がんを患っている方々やその家族に限らず、全ての病気や悩みを抱える人たちへの「言葉の処方箋」が散りばめられている。

<映画の中での言葉の処方箋>

  • 解決できなくとても解消はできる

  • マイナス×マイナス=プラス​ マイナスの人間同士が集まればプラスに変わることができる

  • あなたはそこにいるだけで価値がある存在

  • 病気は人生の夏休み

  • 生きている限り、人には使命がある

  • 問題は寿命の長さではなく何をしたか

  • がんも病気も個性の一つです

  • 使命感があれば寿命は延びる

  • 全力を尽くして心の中でそっと心配する、どうせなるようにならないから

登場する人達

<樋野興夫さん> 

新渡戸稲造記念センター 長/  順天堂大学 名誉教授/  順天堂大学医学部 病理・腫瘍学 客員教授「がん哲学外来」理事長、「がん哲学外来市民学会」代表、がん哲学外来提唱者。専門は病理学・腫瘍学。

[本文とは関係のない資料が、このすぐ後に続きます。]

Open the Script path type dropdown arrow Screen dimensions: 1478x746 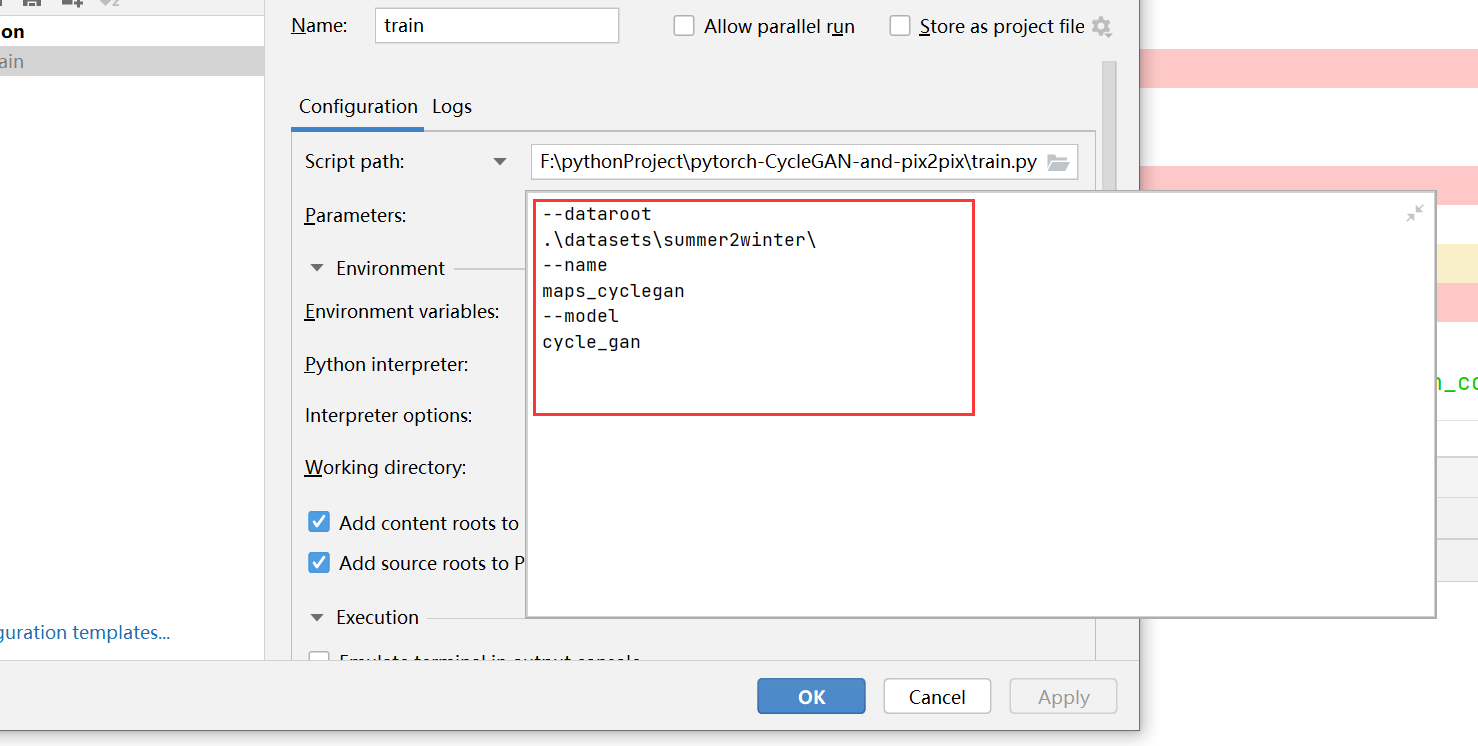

医学と哲学を結びつけることを考えていた経緯から、2008年順天堂大学にがん哲学外来を開設。医療の隙間を埋めるべく言葉の処方箋を処方し続けている。2018年日本対がん協会朝日がん大賞、日本癌学会「長与賞」受賞。

<春日井いつ子さん>

ながれやま・がん哲学カフェ代表

乳がんのうち希少がんに属するがんを体験後、樋野教授のがん哲学外来に出会い、メディカル・カフェを開催。がんに苦しむ人々と分かち合うという強い使命を感じている。

<宗本義則さん> 

福井県済生会病院 集学的がん診療センター長

がん哲学外来の考え方に賛同して、病院で外科医の傍ら実践している。死を身近に感じ生きがいを見失いかけた患者さんたちに優しく力強い言葉の処方箋を施している。

<齋藤智恵美さん> 

松本がん哲学カフェ代表

乳がんを体験後、メディカル・カフェを開催。地域の人々が自由に悩みを語れる場作りに力を注いでいる。一人息子を独りで育てながら懸命に生きる姿に心打たれる。

乳がんを体験して地域の人々と悩みを分かち合うシングルマザー

<中村航大さん> 

どあらっこ メディカル・カフェ代表

9歳で脳腫瘍を体験。中学2年の時に再発。治療後、樋野教授に出会いメディカル・カフェを開催。がんに悩む子供たちのためにカフェを続ける高校1年生。 脳腫瘍を体験した高校生は、病の子供たちのために役立ちたいとカフェを運営する。

それぞれが、それぞれの立場で言葉の処方箋を投げかけあい、生きる力を作りだしていく。がんに悩む人々が元気になる瞬間、映画空間が明るく人々に語りかける。